» Goal of the exercise:
Rewrite the material from its first line through the line containing "Action: click(191, 186)", changing "figure code" to "diagram code" and leaving everything else as it is. Give only those lines.

» Records for processing:
++++
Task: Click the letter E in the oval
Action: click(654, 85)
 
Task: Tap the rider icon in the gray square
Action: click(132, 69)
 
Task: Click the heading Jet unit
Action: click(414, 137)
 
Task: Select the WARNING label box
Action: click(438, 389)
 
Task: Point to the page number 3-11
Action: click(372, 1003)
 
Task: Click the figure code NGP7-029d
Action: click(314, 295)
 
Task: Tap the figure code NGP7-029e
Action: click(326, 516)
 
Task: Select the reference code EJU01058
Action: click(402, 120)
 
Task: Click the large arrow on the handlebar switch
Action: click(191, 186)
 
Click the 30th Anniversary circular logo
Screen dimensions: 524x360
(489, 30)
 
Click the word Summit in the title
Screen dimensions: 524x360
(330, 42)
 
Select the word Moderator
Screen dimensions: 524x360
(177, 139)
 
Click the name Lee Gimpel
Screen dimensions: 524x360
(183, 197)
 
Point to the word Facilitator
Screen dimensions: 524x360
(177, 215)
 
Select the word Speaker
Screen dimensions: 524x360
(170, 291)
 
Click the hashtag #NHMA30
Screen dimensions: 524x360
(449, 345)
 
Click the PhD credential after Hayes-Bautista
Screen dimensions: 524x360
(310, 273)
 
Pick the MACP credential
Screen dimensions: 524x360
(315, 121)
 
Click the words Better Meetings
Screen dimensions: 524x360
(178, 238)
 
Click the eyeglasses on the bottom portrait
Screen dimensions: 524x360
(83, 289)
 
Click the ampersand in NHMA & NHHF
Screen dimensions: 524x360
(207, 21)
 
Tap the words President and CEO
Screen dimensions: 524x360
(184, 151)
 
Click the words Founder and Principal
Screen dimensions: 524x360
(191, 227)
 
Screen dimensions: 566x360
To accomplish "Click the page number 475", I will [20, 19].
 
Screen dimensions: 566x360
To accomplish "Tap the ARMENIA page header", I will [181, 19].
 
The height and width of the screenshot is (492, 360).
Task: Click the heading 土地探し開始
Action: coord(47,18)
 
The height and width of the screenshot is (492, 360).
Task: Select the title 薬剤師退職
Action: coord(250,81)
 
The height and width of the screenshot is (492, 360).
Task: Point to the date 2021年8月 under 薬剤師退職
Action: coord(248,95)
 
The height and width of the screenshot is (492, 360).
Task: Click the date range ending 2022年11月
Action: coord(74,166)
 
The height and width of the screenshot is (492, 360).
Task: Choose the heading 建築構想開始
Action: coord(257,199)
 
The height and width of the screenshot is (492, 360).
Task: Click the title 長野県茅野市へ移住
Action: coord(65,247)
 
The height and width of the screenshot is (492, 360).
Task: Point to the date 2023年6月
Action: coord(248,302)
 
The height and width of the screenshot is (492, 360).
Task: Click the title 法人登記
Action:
++++
» Exercise result:
Task: Click the letter E in the oval
Action: click(654, 85)
 
Task: Tap the rider icon in the gray square
Action: click(132, 69)
 
Task: Click the heading Jet unit
Action: click(414, 137)
 
Task: Select the WARNING label box
Action: click(438, 389)
 
Task: Point to the page number 3-11
Action: click(372, 1003)
 
Task: Click the diagram code NGP7-029d
Action: click(314, 295)
 
Task: Tap the diagram code NGP7-029e
Action: click(326, 516)
 
Task: Select the reference code EJU01058
Action: click(402, 120)
 
Task: Click the large arrow on the handlebar switch
Action: click(191, 186)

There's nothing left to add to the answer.